Ground and excited states of coupled exciton liquids in electron-hole quadrilayers

TL;DR

This paper investigates the properties of coupled exciton liquids in electron-hole quadrilayers, analyzing ground states, correlations, collective modes, and polaron behavior using a hypernetted chain approach.

Contribution

It introduces a theoretical study of interlayer exciton interactions in quadrilayers, including phase transitions and polaron effects, using a hypernetted chain formalism.

Findings

Computed ground state energies and pair correlation functions.

Estimated critical density for biexciton phase transition.
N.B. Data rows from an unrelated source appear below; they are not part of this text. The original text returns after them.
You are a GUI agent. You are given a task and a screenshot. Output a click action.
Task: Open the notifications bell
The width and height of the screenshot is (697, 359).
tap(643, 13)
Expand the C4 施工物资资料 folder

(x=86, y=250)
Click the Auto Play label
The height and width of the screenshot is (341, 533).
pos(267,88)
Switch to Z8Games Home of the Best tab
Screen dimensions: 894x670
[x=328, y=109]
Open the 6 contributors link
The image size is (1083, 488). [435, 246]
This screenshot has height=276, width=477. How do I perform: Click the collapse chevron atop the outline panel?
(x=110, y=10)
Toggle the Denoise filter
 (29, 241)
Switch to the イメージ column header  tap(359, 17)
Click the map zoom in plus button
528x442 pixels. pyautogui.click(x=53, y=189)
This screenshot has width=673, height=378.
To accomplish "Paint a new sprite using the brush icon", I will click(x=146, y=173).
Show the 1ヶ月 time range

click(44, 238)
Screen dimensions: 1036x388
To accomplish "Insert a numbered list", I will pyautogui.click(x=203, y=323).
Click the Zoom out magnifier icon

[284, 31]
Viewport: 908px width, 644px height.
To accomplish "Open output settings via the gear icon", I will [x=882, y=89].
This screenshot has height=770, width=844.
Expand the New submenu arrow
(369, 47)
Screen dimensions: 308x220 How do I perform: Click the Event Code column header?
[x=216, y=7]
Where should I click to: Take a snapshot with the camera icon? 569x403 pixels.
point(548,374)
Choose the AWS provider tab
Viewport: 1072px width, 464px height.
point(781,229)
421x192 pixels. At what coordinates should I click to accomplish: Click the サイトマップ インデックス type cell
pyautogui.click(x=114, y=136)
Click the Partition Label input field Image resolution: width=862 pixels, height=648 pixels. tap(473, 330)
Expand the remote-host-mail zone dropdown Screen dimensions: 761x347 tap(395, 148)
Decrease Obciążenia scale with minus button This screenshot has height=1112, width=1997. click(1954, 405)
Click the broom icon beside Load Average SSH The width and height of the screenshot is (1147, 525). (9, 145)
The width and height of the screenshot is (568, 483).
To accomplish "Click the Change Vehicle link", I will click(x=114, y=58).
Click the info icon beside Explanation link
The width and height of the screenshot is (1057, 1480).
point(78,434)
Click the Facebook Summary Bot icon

Analyzed exciton-polaron energies and effective masses.

Abstract

Interlayer excitons are bound states of electrons and holes confined in separate two-dimensional layers. Due to their repulsive dipolar interaction, interlayer excitons can form a correlated liquid. If another electron-hole bilayer is present, excitons from different bilayers can exhibit mutual attraction. We study such a quadrilayer system by a hypernetted chain formalism. We compute ground state energies, pair correlation functions, and collective mode velocities as functions of the exciton densities. We estimate the critical density for the transition to a paired biexciton phase. For a strongly unbalanced (unequal density) system, the excitons in the more dilute bilayer behave as polarons. We compute energies and effective masses of such exciton-polarons.